* _Aim of the task_
Every line from the one bearing "The height and" through the last line of the entries should be printed exactly, with no other output.
:: Data records
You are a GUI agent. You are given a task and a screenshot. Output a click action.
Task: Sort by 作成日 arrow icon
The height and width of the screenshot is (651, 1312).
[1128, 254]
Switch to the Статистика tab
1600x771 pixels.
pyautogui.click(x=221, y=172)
::::
* _Output for this exercise_
The height and width of the screenshot is (651, 1312).
[1128, 254]
Switch to the Статистика tab
1600x771 pixels.
pyautogui.click(x=221, y=172)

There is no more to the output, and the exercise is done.